# Any Meat growers from Australia on the list



## mandyoz (Jan 7, 2011)

Hi all,
I am hoping to connect up with any Aussie Meat Growers, I am just starting out and could do with some advice, I have phoned some buyers etc but they are not very helpful,
Thank you


----------



## ksalvagno (Oct 6, 2009)

I know there are dairy goat breeders but not sure about the meat goats. But I'm sure someone will come along and respond to this post.


----------



## Gumtree (Aug 15, 2009)

I'm an aussie but not a meat/boer goat person sorry,

Hello there anyway


----------



## PiccoloGoat (Sep 10, 2008)

No goats here, but hoping to eventually move to some property and get some boers.


----------



## mandyoz (Jan 7, 2011)

Thanks guys, nice to see some Aussies on this awesome forum!! I am looking for information mainly on marketing my goats - have rang a couple of places who pretty much give me one word answers is very very difficult to get some advice over here.
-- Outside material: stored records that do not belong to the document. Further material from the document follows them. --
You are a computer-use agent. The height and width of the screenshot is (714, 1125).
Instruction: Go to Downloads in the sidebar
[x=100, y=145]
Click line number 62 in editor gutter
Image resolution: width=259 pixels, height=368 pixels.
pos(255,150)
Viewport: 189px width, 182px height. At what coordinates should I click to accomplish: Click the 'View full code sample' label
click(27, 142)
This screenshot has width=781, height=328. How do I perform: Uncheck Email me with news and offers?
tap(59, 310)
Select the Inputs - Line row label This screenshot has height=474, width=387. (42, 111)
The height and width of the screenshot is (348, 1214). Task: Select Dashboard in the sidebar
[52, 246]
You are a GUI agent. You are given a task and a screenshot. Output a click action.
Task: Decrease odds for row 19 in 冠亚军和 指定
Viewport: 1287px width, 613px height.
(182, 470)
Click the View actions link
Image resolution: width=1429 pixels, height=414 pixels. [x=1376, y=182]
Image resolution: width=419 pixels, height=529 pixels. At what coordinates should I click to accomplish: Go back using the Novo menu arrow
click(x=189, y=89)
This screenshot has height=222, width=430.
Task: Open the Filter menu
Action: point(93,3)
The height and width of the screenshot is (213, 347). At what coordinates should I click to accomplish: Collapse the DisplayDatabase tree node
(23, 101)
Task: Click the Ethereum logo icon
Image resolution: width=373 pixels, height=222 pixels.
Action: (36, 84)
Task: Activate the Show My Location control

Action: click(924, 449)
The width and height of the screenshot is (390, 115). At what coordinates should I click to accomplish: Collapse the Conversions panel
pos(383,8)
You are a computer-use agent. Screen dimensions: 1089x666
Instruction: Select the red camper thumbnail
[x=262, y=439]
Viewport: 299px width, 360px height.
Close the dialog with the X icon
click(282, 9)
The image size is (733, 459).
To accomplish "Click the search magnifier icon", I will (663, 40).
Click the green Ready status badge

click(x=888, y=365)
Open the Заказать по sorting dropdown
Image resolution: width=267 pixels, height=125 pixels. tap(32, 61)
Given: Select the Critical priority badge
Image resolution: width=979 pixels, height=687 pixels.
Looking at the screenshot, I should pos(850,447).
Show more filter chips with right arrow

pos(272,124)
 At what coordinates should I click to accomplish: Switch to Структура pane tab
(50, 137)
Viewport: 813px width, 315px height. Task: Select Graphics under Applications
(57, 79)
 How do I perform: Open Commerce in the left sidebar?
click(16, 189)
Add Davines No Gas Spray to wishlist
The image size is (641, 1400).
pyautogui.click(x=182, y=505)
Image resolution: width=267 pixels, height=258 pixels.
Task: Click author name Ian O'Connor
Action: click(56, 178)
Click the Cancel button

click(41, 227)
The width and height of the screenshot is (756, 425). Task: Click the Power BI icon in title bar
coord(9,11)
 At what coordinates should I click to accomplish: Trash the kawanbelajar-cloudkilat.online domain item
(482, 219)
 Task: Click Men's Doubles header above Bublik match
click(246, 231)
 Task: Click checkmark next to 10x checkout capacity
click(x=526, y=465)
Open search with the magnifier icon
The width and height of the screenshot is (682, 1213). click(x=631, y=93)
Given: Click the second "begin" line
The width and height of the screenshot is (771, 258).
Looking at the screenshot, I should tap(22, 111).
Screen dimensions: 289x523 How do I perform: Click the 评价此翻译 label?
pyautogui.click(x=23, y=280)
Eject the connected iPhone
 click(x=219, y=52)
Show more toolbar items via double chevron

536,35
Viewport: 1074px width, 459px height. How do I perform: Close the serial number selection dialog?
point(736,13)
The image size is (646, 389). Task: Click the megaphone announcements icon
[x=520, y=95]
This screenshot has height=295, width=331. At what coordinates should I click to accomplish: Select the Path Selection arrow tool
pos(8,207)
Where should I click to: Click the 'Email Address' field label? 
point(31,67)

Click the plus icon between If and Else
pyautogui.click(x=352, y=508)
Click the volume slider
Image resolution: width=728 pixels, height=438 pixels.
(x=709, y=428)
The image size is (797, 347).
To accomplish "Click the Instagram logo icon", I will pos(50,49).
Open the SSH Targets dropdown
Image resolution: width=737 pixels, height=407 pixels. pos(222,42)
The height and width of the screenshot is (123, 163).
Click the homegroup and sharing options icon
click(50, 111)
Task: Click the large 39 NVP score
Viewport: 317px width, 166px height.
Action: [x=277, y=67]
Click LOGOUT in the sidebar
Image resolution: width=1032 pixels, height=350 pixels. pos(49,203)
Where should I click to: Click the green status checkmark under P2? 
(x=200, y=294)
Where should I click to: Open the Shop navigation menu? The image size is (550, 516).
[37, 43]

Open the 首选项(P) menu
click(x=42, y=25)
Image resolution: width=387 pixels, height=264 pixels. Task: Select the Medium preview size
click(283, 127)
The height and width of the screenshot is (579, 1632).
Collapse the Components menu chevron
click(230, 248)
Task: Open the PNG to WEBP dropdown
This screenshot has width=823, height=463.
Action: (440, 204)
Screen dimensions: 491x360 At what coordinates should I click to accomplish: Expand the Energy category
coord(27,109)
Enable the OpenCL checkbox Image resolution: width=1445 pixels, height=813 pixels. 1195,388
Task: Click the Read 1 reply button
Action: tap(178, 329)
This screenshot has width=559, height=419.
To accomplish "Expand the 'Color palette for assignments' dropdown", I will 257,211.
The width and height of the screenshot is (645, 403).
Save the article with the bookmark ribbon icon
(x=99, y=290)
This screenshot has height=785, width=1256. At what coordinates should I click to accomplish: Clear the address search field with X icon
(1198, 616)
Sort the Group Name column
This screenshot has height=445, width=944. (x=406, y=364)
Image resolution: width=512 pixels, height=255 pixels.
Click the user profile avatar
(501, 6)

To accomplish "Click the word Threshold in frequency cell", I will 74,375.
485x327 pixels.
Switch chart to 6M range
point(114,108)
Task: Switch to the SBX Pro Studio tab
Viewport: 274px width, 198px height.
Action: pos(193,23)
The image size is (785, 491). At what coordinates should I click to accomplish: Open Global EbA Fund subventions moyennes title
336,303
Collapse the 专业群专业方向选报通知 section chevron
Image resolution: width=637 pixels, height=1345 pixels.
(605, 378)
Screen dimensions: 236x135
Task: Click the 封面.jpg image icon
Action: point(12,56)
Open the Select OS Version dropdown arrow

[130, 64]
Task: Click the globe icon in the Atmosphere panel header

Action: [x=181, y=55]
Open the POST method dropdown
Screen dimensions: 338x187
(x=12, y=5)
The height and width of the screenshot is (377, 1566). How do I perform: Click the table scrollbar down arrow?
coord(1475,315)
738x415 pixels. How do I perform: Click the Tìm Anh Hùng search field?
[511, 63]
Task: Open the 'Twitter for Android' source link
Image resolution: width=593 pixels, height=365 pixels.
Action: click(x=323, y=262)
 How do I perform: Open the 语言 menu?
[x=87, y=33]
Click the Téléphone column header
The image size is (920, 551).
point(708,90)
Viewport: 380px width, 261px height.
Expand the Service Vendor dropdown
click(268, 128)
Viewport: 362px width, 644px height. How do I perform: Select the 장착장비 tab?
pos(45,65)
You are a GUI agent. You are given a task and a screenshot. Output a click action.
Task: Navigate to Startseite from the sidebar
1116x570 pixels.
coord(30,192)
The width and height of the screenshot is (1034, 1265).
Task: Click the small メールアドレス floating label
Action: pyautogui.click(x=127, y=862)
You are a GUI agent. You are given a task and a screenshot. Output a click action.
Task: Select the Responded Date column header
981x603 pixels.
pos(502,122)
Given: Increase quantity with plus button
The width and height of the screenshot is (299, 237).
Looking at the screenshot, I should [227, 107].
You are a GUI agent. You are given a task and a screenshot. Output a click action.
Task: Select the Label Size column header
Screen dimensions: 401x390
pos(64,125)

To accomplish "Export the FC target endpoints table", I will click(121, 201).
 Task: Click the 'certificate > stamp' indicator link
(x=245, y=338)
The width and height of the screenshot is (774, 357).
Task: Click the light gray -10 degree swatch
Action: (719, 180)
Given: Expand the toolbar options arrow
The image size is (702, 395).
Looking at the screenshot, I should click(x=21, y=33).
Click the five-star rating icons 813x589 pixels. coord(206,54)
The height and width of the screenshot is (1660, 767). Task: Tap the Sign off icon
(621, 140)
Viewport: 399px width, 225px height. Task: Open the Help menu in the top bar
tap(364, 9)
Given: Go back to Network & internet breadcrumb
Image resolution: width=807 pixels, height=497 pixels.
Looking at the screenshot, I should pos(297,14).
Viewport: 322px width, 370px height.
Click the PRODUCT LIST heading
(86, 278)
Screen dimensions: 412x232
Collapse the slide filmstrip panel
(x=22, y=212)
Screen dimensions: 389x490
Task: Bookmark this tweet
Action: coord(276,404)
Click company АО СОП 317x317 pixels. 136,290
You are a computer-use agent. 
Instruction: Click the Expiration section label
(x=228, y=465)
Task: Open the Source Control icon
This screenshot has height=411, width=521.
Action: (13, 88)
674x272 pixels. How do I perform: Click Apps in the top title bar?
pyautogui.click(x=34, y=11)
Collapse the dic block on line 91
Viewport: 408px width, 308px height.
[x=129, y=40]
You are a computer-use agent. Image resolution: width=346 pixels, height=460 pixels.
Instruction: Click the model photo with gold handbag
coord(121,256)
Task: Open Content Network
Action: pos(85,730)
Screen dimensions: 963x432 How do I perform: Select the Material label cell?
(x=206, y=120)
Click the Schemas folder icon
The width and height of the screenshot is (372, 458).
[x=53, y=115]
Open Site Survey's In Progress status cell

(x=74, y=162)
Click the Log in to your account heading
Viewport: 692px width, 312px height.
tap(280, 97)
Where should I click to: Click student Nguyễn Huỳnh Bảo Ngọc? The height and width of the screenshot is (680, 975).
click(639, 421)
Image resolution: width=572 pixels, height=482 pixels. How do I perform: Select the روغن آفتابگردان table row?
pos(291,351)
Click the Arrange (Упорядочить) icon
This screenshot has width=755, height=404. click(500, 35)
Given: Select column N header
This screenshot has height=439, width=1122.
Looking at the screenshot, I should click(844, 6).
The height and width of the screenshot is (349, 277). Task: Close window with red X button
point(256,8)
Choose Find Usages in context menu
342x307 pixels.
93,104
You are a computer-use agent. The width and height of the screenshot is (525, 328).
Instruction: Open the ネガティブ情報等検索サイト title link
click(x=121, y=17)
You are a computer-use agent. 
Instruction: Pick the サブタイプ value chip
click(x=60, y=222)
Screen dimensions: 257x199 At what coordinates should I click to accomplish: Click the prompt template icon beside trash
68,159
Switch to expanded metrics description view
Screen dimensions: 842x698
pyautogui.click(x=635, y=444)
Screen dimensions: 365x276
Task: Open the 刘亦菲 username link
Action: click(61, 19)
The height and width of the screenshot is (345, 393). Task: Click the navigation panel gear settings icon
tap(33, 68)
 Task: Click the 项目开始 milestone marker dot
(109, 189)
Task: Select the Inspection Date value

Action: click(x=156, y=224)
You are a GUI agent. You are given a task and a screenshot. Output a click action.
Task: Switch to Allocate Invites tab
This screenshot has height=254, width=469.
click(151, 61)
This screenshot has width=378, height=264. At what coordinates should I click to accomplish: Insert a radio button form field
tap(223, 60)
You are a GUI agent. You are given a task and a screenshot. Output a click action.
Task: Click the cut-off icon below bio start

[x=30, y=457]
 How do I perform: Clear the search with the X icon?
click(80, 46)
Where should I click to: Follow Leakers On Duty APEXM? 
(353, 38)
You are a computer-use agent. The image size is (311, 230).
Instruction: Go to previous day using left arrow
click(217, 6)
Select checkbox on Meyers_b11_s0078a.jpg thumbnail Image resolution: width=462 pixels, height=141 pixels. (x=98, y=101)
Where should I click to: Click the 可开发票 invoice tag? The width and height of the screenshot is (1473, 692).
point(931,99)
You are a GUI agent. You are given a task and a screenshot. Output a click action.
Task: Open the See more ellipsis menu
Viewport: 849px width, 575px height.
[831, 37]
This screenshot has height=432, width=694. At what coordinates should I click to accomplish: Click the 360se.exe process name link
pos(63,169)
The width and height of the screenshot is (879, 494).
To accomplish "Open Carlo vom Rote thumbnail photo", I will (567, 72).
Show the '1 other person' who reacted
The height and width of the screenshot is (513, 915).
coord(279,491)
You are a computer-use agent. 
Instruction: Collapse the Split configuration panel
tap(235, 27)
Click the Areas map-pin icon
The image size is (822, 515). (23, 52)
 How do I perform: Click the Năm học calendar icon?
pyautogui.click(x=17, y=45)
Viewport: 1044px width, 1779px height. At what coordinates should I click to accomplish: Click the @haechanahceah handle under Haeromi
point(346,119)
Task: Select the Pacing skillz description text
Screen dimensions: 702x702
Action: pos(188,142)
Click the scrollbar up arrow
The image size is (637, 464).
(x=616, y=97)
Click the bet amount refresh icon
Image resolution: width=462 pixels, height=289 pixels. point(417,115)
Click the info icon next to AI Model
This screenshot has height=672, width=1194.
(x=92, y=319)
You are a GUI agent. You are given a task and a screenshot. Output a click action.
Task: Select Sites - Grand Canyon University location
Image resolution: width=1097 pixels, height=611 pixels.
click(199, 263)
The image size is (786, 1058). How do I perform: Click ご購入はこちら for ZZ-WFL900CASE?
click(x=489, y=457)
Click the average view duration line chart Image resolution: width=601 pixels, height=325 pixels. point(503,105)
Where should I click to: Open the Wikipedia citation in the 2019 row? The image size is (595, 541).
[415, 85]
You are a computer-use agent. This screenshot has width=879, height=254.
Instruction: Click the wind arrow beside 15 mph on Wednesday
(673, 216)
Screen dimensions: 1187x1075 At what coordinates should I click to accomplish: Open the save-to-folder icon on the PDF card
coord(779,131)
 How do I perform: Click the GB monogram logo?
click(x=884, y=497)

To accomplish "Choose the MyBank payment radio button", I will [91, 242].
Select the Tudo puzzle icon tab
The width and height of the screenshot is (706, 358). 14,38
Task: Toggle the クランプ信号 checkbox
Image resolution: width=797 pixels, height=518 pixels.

One guy within 2hrs from me said I only buy goats under 20kkg - we pay $2.50kg for them - you gotta get rid of those goats young, boers grow too quick! I would of thought growing out would be a little more beneficial to both parties - who knows? 
Cheers
Mandy


----------



## PiccoloGoat (Sep 10, 2008)

Maybe the young meat is preferred? Where in aus are you?


----------



## mandyoz (Jan 7, 2011)

I am at Kilcoy Queensland - it is about 90 mins I guess north west of Brisbane
and you?


----------



## PiccoloGoat (Sep 10, 2008)

Western Sydney NSW


----------